AIM OF THE TASK> Reproduce the lines of the records below, starting with the line that contains "This screenshot has height=387, width=689." and continuing through the end of the records, and leave the pictures out of your answer.

* Start DATA FOR THIS EXERCISE *

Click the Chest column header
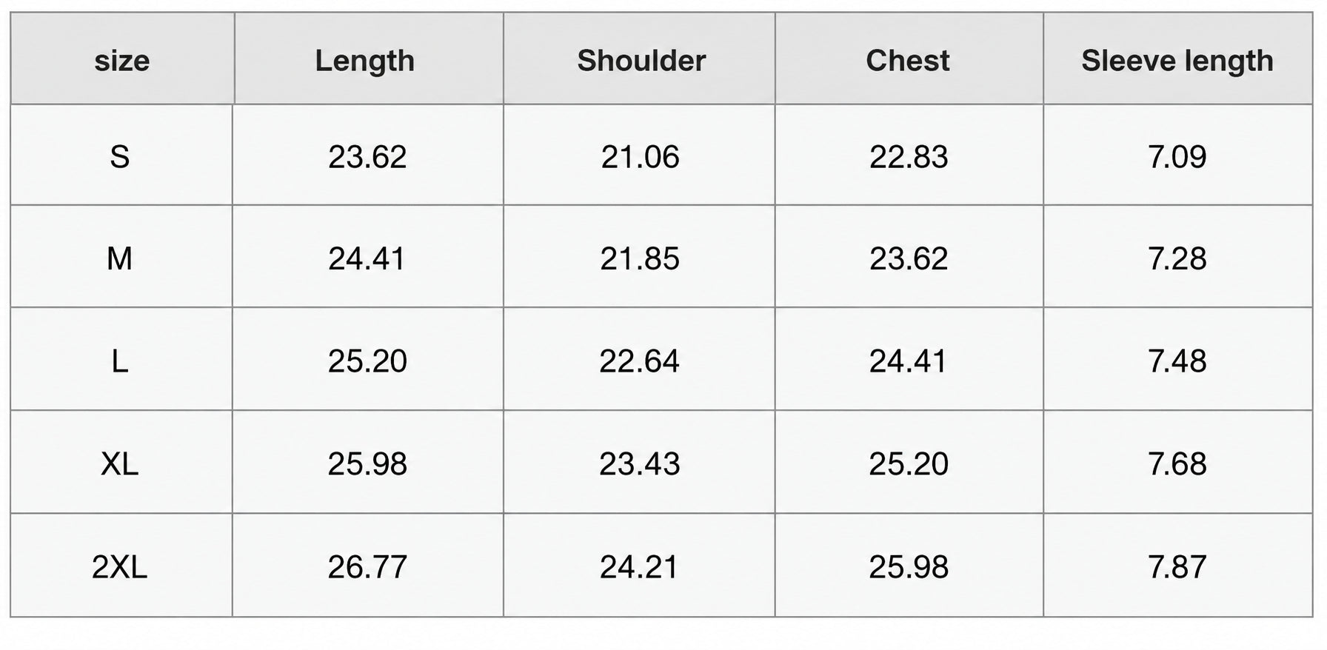This screenshot has width=1327, height=650. pos(909,59)
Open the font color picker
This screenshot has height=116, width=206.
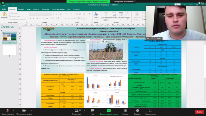(x=59, y=18)
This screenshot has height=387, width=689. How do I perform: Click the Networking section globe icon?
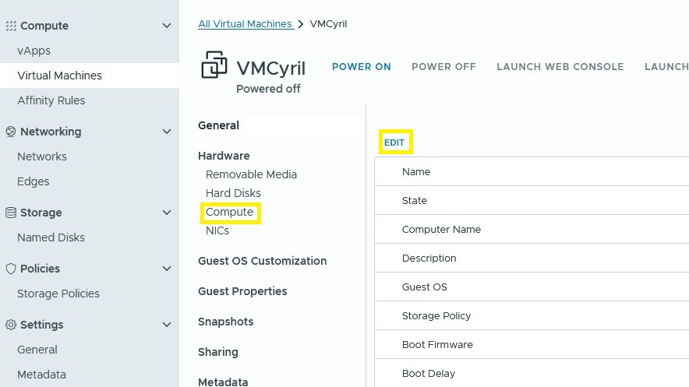point(11,132)
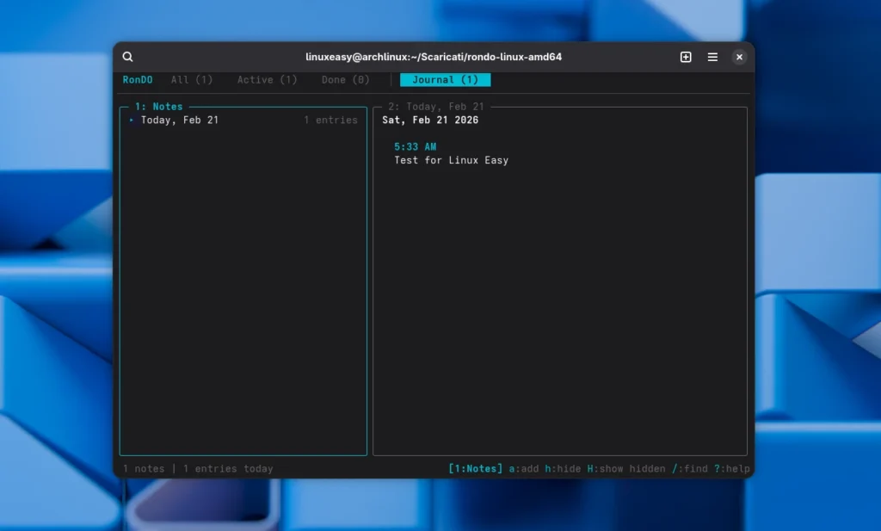Click the h:hide shortcut hint
This screenshot has height=531, width=881.
pos(563,469)
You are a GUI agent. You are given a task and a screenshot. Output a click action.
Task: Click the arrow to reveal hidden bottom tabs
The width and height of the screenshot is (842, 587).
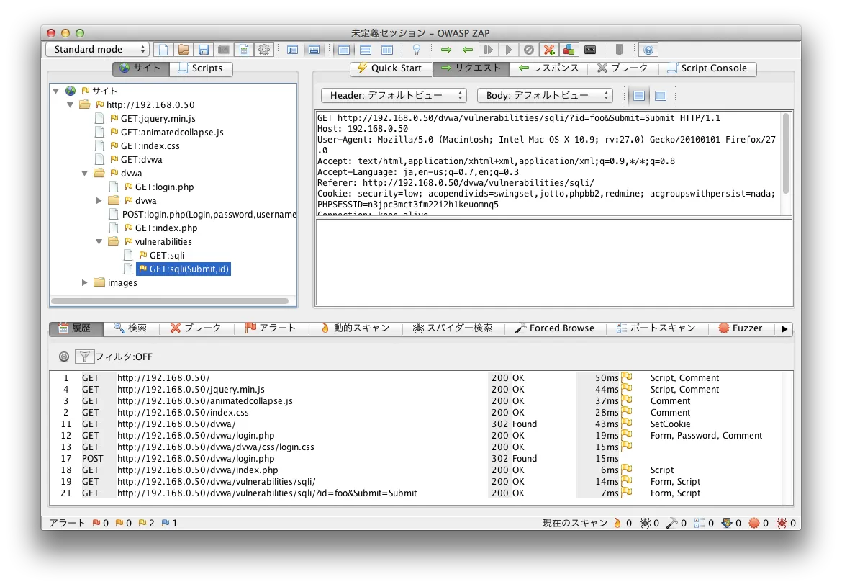(784, 328)
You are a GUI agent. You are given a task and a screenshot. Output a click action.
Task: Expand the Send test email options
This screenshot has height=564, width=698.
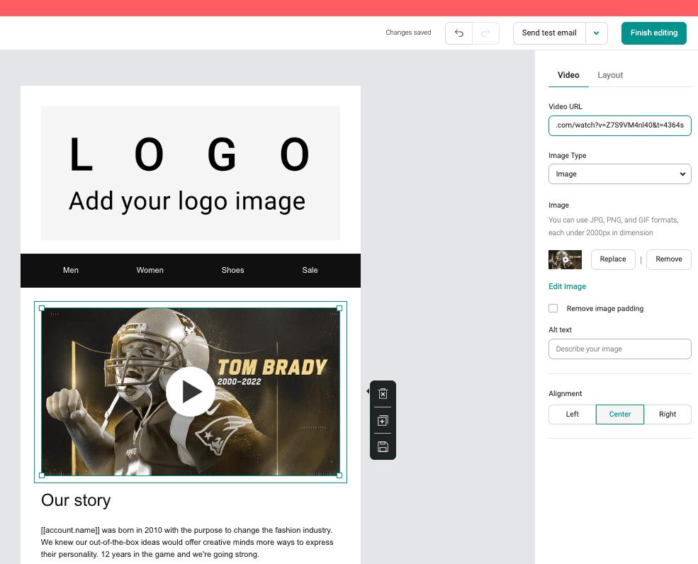(596, 33)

* End DATA FOR THIS EXERCISE *

SOLUTION FOR THIS EXERCISE>
This screenshot has height=387, width=689. How do I perform: Click the Networking section globe icon?
point(11,132)
Click the h:hide shortcut hint
This screenshot has height=531, width=881.
pos(563,469)
You are a GUI agent. You are given a task and a screenshot. Output a click action.
Task: Click the arrow to reveal hidden bottom tabs
The width and height of the screenshot is (842, 587).
(784, 328)
You are a GUI agent. You are given a task and a screenshot. Output a click action.
Task: Expand the Send test email options
This screenshot has height=564, width=698.
(596, 33)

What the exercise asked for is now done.